Key highlights:
- Institutional wallets with 100–1,000 BTC accumulated 577,000 coins in the past year, showing growing demand.
- Corporate digital treasuries increased holdings by 30% in six months, now owning over 1.1 million BTC.
- Retail traders remain cautious, with the Bitcoin Fear and Greed Index dropping to 32, signaling fear.
Wallets holding between 100 and 1,000 BTC accumulated 577,000 coins over the past year, signaling ongoing institutional investor interest in the leading cryptocurrency.
CryptoQuant founder Ki Young Ju noted that institutional demand for Bitcoin remains strong. He highlighted that wallets in this category, including exchange-traded funds (ETFs), have collectively received 577,000 BTC over the past year, and that inflows show no sign of slowing.
The analysis excludes exchange wallets and miners, providing a clearer picture of institutional demand.
33% growth in two years signals ETF impact
The increase represents approximately 33% growth over 24 months, roughly coinciding with the launch of the first US spot Bitcoin ETFs.
So far this year, U.S. spot Bitcoin ETFs have attracted $1.2 billion, even as Bitcoin’s price rose only about 6%.
A political economist using the pseudonym Crypto Seth suggested that institutional investment in Bitcoin and Ethereum is still in its early stages, describing current activity as just the beginning. He added that most people may struggle to imagine how the market could evolve by 2030-2040.
Corporate digital treasuries increase reserves
Corporate treasuries, led by Michael Saylor’s MicroStrategy, have acquired 260,000 bitcoins since July, worth roughly $24 billion at current market prices.
This represents a 30% increase over six months, outpacing supply from miners, according to Glassnode. Together, corporate holders now control over 1.1 million bitcoins.

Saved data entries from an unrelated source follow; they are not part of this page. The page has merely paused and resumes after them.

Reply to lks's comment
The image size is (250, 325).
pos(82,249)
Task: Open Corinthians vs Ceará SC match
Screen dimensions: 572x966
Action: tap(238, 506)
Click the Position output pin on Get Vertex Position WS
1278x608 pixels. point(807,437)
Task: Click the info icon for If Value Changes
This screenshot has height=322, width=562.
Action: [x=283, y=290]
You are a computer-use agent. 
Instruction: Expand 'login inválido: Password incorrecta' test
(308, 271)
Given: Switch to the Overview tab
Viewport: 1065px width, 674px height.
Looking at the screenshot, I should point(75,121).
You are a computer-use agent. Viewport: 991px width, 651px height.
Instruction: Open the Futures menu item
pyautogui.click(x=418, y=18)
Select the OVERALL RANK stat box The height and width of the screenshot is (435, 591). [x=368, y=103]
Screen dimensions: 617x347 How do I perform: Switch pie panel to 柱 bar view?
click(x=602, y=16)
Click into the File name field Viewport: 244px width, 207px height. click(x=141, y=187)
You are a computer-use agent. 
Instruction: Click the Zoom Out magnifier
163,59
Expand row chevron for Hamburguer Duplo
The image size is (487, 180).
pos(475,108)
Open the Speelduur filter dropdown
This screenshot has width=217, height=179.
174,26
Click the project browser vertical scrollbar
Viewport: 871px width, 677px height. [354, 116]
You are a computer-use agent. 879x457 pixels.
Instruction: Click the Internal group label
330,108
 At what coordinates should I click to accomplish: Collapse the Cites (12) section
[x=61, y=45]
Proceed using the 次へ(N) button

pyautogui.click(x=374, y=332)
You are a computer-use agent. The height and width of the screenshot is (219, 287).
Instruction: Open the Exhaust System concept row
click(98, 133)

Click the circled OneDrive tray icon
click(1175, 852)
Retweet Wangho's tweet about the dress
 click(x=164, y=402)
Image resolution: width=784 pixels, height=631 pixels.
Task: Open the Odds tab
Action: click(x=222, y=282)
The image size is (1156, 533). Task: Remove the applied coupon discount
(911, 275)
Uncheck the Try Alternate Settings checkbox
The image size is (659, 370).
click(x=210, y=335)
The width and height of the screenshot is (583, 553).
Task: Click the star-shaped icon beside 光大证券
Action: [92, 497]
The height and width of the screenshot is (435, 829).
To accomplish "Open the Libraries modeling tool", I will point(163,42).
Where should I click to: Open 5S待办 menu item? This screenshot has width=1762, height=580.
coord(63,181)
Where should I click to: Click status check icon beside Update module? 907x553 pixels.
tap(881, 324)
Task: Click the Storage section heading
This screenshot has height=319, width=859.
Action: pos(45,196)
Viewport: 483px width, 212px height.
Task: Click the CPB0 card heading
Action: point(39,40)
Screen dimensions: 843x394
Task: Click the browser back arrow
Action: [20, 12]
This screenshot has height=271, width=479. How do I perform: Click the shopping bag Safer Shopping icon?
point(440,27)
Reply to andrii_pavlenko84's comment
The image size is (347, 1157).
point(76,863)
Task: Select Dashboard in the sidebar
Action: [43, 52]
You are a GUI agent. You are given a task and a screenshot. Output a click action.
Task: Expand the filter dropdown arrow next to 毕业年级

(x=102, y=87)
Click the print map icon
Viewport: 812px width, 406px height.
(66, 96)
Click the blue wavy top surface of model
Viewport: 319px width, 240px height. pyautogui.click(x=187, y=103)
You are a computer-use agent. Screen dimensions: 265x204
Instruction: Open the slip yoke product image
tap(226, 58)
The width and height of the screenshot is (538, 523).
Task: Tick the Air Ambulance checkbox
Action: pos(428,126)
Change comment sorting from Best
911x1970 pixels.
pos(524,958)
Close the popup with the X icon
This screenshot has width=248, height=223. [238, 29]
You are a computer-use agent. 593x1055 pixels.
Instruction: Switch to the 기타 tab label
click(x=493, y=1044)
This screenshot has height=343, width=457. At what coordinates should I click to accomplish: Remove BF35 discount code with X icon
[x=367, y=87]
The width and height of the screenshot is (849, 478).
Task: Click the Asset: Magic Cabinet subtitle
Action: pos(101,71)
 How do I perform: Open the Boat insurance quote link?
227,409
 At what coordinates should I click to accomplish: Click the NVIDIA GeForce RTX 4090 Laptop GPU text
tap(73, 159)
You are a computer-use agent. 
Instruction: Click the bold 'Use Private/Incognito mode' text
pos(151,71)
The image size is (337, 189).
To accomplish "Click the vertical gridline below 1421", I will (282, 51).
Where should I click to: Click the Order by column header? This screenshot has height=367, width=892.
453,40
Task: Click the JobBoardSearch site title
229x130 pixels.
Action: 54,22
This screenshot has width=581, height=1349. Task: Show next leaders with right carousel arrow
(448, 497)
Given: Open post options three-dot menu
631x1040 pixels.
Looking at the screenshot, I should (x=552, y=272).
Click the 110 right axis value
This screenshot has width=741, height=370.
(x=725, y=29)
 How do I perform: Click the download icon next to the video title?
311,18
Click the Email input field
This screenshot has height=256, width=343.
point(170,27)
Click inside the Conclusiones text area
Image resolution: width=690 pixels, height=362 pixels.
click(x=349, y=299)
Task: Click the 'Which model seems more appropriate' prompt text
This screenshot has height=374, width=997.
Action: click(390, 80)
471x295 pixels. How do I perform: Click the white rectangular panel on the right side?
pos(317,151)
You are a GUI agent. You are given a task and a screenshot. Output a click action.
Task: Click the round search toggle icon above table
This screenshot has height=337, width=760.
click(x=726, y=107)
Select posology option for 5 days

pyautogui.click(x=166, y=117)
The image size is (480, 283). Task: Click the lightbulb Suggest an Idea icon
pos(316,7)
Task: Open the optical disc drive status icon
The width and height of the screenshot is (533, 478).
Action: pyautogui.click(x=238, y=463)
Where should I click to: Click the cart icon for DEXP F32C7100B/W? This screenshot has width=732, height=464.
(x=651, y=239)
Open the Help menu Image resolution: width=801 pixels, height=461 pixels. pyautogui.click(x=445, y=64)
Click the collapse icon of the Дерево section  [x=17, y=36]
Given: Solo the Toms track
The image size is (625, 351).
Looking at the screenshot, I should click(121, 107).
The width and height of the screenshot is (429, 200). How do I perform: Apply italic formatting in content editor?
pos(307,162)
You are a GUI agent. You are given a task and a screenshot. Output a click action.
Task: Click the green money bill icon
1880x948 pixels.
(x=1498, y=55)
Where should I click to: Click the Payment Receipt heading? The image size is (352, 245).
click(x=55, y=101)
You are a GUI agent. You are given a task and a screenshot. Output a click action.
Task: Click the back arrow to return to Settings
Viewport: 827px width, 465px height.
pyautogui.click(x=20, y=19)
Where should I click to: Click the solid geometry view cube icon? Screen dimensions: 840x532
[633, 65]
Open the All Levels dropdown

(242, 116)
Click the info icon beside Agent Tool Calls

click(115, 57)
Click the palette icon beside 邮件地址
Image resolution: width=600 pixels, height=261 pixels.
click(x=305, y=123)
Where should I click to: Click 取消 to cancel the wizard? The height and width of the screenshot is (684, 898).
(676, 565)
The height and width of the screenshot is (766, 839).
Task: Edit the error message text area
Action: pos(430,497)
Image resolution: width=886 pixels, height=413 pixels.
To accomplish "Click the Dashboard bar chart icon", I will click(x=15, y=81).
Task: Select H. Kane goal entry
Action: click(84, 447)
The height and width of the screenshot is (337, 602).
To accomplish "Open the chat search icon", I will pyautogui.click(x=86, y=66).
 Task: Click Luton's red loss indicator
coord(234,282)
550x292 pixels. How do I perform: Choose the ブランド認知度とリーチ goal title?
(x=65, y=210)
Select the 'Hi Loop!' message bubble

Over the past 6 months, Bitcoin treasuries held by public and private companies have grown from ~854K BTC to ~1.11M BTC.
That’s an increase of ~260K BTC, or roughly ~43K BTC per month, highlighting the steady expansion of corporate balance-sheet exposure to Bitcoin.… https://t.co/hHXjcSDDj4 pic.twitter.com/oluVGO2bGD— glassnode (@glassnode) January 13, 2026
Retail traders remain cautious
Despite institutional accumulation, retail traders have been more cautious. The Bitcoin Fear and Greed Index returned to the “fear” zone this week, with a rating of 32 out of 100, after briefly reaching “greed” last week for the first time since October.
Retail anxiety coincides with Bitcoin prices retreating from last week’s high of $97,000 to below $92,000, following market reactions to trade tensions between the US and Europe.
The data highlights a contrasting market behavior: institutional investors are steadily increasing Bitcoin holdings, while retail traders demonstrate caution. Inflows into ETFs and corporate digital reserves confirm long-term interest among major players.
The concentration of Bitcoin in institutional hands mirrors early gold accumulation by central banks in the 19th century. The difference is that Bitcoin has existed for only 15 years.
The 577,000 BTC absorbed annually by institutions represents roughly 3% of the total supply, similar to the pace at which the Federal Reserve accumulated gold in the 1920s.